Swap "taskbar" for "toolbar" in the lines from the one containing "Given: Click the taskbar search input field" through the one containing "1021x574 pixels.", inclusive, and give only those lines back with everything else unchanged.

== Data provided ==
----

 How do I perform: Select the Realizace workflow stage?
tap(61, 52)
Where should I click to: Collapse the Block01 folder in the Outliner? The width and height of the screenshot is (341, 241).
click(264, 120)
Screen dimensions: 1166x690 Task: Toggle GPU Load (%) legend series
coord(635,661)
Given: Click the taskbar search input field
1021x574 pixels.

----

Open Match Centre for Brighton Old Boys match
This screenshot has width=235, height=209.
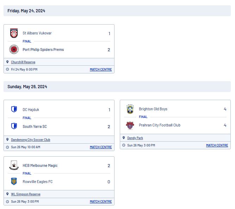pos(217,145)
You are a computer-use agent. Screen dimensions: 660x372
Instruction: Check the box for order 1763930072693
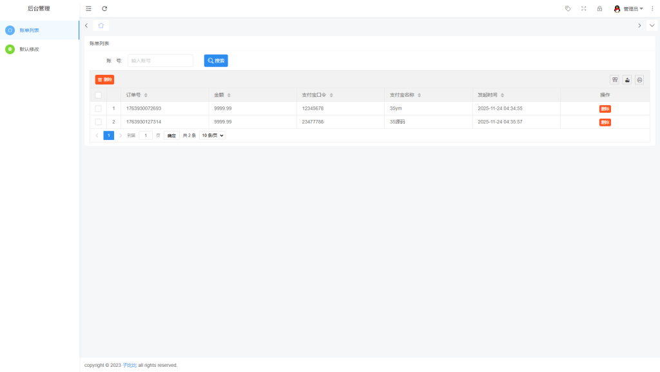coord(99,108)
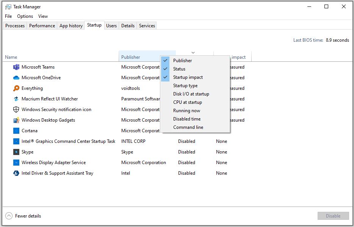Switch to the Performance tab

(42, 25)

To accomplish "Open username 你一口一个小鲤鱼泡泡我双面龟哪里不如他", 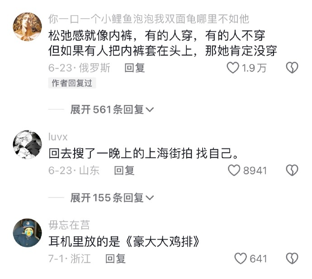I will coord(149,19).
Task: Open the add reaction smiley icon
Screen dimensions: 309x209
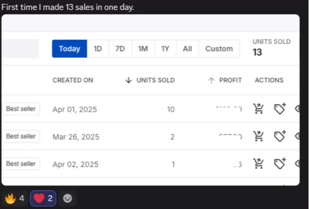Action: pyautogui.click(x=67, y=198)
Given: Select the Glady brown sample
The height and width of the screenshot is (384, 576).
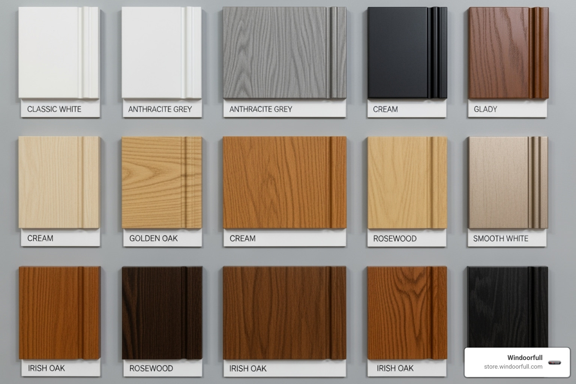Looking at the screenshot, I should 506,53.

----

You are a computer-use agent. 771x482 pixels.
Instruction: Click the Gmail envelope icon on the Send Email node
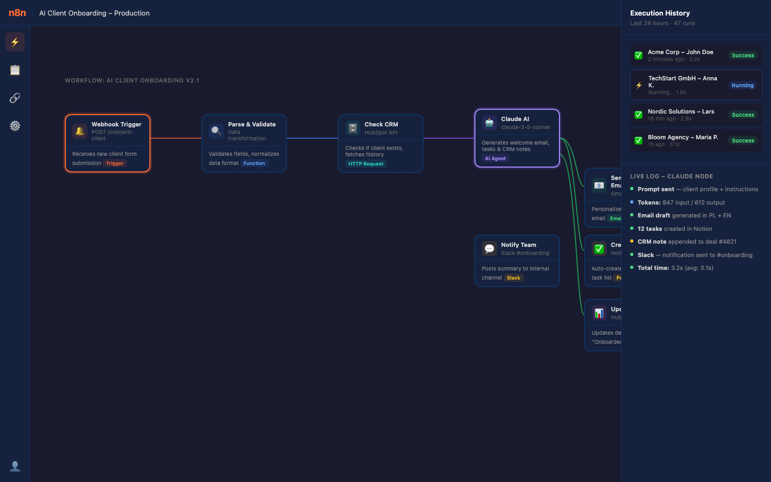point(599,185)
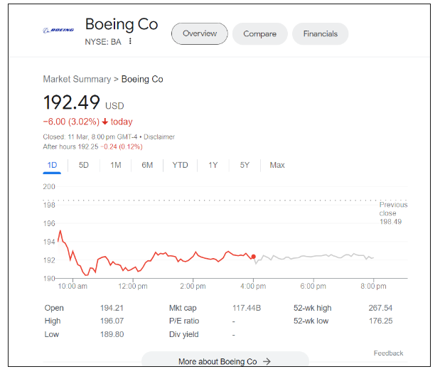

----

== Finished answer ==
Given: Click the toolbar search input field
1021x574 pixels.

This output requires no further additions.